AWS Elastic Beanstalk: Connection Refused
I have deployed my django app to AWS Elastic Beanstalk, using the Docker platform. I have created a postgresql database with RDS, issued an EC2 connection from this database to the EC2 instance my Elastic Beanstalk is running on (ensuring it is part of the same VPC and subnets).
The root volume for my Elastic Beanstalk container is gp3 with IMDSv1 disabled.
I have assigned two security groups, one of them contains the following settings to allow for connections through NGINX and to my database:
The other is the default security group.
All environment variables are configured, including those required for access to my RDS Database, and AWS Access Keys for S3 buckets.

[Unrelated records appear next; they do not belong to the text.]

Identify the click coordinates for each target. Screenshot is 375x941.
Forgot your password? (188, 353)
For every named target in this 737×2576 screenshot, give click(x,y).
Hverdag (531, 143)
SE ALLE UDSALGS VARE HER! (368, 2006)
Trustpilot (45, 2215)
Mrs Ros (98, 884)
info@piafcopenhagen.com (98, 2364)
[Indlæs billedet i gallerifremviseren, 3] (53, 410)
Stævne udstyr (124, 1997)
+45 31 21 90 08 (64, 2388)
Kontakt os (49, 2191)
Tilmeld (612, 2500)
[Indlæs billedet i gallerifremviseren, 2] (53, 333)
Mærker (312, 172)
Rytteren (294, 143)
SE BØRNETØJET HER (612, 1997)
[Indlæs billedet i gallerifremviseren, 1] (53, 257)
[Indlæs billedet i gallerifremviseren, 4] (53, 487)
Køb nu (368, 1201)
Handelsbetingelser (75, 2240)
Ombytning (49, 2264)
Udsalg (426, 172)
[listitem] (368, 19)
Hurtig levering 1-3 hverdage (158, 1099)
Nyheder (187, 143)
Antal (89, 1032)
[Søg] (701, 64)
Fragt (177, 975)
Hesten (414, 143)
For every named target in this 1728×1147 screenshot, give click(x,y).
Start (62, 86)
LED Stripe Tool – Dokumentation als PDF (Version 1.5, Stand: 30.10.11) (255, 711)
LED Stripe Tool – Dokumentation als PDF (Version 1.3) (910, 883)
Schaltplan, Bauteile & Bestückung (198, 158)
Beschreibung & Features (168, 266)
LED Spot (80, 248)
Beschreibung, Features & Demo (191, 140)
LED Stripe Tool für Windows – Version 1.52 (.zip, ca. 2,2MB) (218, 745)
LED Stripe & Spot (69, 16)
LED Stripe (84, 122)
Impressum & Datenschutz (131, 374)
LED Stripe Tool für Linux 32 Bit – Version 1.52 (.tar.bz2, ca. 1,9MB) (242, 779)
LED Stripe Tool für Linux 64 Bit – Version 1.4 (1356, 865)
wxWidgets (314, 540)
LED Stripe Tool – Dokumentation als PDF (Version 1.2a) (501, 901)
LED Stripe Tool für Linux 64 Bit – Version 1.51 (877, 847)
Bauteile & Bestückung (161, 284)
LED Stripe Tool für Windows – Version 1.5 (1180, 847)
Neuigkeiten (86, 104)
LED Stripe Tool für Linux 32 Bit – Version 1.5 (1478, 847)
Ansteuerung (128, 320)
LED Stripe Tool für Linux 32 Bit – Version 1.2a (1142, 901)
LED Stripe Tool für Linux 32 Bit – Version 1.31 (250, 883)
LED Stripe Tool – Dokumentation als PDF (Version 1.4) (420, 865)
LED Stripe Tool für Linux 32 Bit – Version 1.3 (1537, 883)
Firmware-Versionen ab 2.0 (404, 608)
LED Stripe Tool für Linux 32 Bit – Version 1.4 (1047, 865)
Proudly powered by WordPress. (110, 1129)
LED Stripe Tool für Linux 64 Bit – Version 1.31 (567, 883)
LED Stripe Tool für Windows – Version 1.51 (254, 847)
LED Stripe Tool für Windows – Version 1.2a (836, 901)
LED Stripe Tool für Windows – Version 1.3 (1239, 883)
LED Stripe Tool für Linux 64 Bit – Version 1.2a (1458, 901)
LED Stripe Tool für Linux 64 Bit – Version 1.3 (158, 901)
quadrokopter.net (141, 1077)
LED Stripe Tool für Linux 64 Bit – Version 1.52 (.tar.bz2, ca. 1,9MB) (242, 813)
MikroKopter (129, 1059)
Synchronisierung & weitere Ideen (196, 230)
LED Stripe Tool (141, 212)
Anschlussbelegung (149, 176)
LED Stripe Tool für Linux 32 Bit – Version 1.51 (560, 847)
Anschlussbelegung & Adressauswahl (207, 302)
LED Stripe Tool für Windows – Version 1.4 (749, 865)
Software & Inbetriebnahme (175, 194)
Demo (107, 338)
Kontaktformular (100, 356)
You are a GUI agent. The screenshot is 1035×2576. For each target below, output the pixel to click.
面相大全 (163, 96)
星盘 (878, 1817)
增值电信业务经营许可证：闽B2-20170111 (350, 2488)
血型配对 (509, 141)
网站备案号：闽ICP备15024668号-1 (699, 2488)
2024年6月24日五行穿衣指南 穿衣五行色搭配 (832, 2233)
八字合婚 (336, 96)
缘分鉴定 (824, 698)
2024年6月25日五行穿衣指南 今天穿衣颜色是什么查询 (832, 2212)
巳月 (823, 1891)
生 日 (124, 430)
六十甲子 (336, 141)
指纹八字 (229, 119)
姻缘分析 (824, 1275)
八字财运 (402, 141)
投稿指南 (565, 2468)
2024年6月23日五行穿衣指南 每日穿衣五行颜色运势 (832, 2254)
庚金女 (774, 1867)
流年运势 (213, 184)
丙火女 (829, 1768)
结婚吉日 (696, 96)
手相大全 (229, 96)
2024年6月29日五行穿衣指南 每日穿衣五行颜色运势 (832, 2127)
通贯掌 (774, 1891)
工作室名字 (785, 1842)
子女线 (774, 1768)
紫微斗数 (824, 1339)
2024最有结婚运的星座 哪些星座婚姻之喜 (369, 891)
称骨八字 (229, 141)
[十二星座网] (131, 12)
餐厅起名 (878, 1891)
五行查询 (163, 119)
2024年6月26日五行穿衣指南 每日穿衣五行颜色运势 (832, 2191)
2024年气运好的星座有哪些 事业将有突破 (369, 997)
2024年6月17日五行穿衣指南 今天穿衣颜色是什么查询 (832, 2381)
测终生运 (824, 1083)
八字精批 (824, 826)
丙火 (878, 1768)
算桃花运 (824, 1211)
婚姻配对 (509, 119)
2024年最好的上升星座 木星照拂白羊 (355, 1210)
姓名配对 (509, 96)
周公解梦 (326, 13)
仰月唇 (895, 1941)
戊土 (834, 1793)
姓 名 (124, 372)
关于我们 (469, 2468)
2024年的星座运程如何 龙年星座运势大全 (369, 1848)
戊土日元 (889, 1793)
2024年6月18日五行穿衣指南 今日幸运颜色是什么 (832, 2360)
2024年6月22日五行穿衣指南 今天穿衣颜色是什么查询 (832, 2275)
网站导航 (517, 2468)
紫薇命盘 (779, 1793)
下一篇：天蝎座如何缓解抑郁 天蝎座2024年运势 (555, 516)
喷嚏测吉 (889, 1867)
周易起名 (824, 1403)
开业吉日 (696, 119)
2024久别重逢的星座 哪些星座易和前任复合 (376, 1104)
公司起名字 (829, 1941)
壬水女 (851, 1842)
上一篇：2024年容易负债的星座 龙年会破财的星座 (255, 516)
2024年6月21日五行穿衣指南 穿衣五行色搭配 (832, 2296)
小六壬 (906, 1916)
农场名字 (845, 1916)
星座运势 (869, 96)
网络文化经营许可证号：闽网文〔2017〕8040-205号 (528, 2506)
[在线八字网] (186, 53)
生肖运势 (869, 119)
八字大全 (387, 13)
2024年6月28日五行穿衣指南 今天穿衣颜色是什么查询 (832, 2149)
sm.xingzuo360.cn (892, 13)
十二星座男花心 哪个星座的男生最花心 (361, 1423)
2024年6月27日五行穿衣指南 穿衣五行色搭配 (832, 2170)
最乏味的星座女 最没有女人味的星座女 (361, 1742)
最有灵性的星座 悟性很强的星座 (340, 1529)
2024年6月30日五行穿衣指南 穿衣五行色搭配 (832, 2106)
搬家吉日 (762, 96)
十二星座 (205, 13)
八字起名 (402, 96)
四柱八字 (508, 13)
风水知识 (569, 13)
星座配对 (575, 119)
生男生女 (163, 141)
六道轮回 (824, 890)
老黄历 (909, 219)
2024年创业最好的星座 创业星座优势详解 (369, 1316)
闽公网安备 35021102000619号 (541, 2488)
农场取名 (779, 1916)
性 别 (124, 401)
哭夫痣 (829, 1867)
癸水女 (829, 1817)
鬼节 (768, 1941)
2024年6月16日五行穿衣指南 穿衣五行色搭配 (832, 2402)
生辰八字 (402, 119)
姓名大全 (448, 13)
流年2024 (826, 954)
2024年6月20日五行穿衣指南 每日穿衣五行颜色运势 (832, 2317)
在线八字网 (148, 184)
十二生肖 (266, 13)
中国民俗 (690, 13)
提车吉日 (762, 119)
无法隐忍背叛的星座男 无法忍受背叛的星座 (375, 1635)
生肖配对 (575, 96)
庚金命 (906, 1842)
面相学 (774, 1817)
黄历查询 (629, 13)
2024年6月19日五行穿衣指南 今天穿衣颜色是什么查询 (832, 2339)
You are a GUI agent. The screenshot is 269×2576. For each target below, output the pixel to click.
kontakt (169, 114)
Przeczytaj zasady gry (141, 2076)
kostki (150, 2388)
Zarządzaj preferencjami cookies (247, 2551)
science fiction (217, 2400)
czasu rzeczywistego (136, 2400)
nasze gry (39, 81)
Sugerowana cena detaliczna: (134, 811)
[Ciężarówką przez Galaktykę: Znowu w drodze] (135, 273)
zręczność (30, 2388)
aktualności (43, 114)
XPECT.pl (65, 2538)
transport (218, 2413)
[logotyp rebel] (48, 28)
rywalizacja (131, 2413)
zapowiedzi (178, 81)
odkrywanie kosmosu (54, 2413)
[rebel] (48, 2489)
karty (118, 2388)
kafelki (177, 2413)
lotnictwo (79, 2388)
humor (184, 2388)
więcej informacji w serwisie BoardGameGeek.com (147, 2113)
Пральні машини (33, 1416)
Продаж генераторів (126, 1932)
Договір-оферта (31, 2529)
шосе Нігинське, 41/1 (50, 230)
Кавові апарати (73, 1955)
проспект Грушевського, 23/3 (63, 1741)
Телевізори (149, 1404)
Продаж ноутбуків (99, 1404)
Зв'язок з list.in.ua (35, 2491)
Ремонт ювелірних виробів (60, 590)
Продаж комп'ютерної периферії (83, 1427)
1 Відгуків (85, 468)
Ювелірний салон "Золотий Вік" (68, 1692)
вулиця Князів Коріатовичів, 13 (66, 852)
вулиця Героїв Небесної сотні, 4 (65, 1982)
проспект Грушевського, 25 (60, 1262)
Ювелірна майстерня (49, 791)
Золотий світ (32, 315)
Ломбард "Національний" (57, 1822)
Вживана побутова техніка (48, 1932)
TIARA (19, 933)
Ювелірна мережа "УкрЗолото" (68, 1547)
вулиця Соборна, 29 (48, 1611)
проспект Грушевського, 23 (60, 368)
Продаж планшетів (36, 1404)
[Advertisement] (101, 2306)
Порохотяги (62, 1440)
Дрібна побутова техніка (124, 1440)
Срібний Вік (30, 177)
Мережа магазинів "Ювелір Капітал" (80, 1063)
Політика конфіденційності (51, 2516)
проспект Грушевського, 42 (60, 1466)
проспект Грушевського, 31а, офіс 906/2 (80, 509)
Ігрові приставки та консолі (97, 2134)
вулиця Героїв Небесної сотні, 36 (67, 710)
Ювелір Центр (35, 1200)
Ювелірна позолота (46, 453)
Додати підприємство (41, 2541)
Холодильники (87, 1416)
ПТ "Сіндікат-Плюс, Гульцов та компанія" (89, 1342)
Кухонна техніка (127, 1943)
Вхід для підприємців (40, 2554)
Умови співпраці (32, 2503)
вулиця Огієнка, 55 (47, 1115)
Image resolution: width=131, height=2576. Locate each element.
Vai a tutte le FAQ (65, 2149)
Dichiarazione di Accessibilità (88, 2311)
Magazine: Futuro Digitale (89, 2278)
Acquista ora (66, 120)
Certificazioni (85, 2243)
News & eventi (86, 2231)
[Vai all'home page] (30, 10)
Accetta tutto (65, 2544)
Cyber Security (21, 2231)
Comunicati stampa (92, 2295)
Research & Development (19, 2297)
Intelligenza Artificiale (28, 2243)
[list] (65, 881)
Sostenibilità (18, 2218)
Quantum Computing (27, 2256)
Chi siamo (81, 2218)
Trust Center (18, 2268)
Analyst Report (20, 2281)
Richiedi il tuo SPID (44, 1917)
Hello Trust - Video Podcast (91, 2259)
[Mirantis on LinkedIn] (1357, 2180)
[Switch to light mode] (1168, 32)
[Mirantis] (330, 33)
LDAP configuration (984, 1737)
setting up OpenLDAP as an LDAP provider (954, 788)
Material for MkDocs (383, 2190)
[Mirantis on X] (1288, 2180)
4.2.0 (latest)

However, when I go to the Elastic Beanstalk provided domain, I am shown a page saying "This site can't be reached. Connection refused".
I am unsure if this may be related to my docker-compose file (something to do with networking or ports perhaps) which looks as follows:
version: '3.8'
services:
web:
build:
context: .
dockerfile: Dockerfile
restart: always
volumes:
- media-data:/usr/src/media
- static-volume:/usr/src/staticfiles
command: gunicorn APPNAME.wsgi:application --bind 0.0.0.0:8000 -w 3 --timeout 120
ports:
- "8000:8000"
environment:
DJANGO_SETTINGS_MODULE: "APPNAME.settings"
AWS_REGION: ${AWS_REGION}
env_file: .env
nginx:
build: ./nginx
volumes:
- static-volume:/usr/src/staticfiles
- media-data:/usr/src/media
ports:
- "8080:80"
depends_on:
- web
volumes:
media-data:
static-volume:
My nginx.conf is:
# Upstream configuration for the Gunicorn server
upstream APPNAME {
server web:80; # Points to the web service running Gunicorn
}
server {
listen 80;
server_name localhost;
# Serve static files
location /static/ {
alias /usr/src/staticfiles/; # Static files volume
access_log /var/log/nginx/static_access.log;
error_log /var/log/nginx/static_error.log;
expires max;
add_header Cache-Control "public";
}
# Serve media files
location /media/ {
alias /usr/src/media/; # Media files volume
access_log /var/log/nginx/media_access.log;
error_log /var/log/nginx/media_error.log;
autoindex on;
}
# Proxy all other requests to the Django application
location / {
proxy_pass http://APPNAME;
proxy_set_header Host $host;
proxy_set_header X-Real-IP $remote_addr;
proxy_set_header X-Forwarded-For $proxy_add_x_forwarded_for;
proxy_set_header X-Forwarded-Proto $scheme;
# Increase timeouts for long-running requests
proxy_read_timeout 300;
proxy_connect_timeout 300;
proxy_send_timeout 300;
# Prevent buffering for real-time responses
proxy_buffering off;
}
# Log file configuration
access_log /var/log/nginx/access.log;
error_log /var/log/nginx/error.log;
# Set client max body size for file uploads
client_max_body_size 100M;
# Add security headers
add_header X-Content-Type-Options nosniff;
add_header X-Frame-Options SAMEORIGIN;
add_header X-XSS-Protection "1; mode=block";
}
It is also worth noting that I have added the Elastic Beanstalk domain to ALLOWED_HOSTS
& CSRF_TRUSTED_ORIGINS
in my settings.py
By examining the logs, I can see my docker container is running, migrations and staticfiles have been applied, and it is listening on http://0.0.0.0:8000
.
How can I make the site accessible / what configurations need changing or adding to do so?